View in #prefect-server on Slack
Problem Description
@Alexander_Melkoff: Hello! I’ve just deployed Prefect Server into Kubernetes on AWS using the official helm chart and I’m trying to make my first hello-world flow to work. I am using GitLab storage and I’m wondering what is the correct (and secure) way to pass GITLAB_ACCESS_TOKEN
?
@Anna_Geller: Currently Gitlab storage expects the name of PrefectSecret, so you would need to set the local secret on your agent:
prefect agent xxx start --env PREFECT__CONTEXT__SECRETS__GITLAB_ACCESS_TOKEN="your_token"
for a KubernetesAgent
, you can set it using an environment variable:
env:
- name: PREFECT__CONTEXT__SECRETS__GITLAB_ACCESS_TOKEN
value: 'your_token'
and then reference it in your storage:
from prefect import Flow
from prefect.storage import GitLab
flow = Flow(
"gitlab-flow",
GitLab(
repo="org/repo", # name of repo
path="flows/my_flow.py", # location of flow file in repo
access_token_secret="GITLAB_ACCESS_TOKEN" # name of personal access token secret
)
)
@Alexander_Melkoff: For some reason I can’t make that work… I’ve patched Prefect agent with new env value with
kubectl -n prefect set env deployment.apps/prefect-agent PREFECT__CONTEXT__SECRETS__GITLAB_ACCESS_TOKEN="XYZ"

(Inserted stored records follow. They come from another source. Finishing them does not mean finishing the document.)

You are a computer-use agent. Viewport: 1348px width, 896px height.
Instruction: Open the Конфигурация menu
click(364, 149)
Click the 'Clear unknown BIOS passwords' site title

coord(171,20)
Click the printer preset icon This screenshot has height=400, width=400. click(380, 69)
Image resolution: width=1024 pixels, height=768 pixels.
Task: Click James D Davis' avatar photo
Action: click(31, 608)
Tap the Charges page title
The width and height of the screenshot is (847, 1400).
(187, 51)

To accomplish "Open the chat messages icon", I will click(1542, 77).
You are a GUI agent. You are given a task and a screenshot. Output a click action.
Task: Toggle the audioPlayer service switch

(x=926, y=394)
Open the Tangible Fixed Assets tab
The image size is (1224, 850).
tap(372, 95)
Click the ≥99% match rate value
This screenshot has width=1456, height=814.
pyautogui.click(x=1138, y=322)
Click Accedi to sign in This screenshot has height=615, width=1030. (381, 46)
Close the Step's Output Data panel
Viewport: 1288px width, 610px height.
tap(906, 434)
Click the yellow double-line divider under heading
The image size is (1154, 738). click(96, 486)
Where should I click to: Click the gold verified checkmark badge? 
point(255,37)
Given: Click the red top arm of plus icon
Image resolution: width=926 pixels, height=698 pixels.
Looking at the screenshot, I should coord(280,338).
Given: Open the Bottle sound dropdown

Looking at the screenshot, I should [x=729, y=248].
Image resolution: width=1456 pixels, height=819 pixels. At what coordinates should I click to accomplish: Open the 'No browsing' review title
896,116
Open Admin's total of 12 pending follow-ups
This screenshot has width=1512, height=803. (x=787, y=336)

checked that agent pod was restarted has new env in the list with other envs
Environment:
PREFECT__CLOUD__API: <http://prefect-apollo.prefect:4200/graphql>
NAMESPACE: prefect
IMAGE_PULL_SECRETS: []
PREFECT__CLOUD__AGENT__LABELS: []
JOB_MEM_REQUEST:
JOB_MEM_LIMIT:
JOB_CPU_REQUEST:
JOB_CPU_LIMIT:
IMAGE_PULL_POLICY:
SERVICE_ACCOUNT_NAME: prefect-serviceaccount
PREFECT__BACKEND: server
PREFECT__CLOUD__AGENT__AGENT_ADDRESS: <http://0.0.0.0:8080>
PREFECT__CONTEXT__SECRETS__GITLAB_ACCESS_TOKEN: XYZ
but flow run still fails with this
Failed to load and execute Flow's environment: ValueError('Local Secret "GITLAB_ACCESS_TOKEN" was not found.')
@Anna_Geller: I think you may have to set it when you start the agent (or before that). For example:
@Alexander_Melkoff: Oh, I see. I rely on the helm chart to start the agent so I can’t edit the deployment in that manner without forking the entire helm chart. Any other workarounds? Will custom job template work?
@Anna_Geller: I asked the team and you should also be able to set it in the job template for your flow runs. You can set Kubernetes Secret from an environment variable for this as described here.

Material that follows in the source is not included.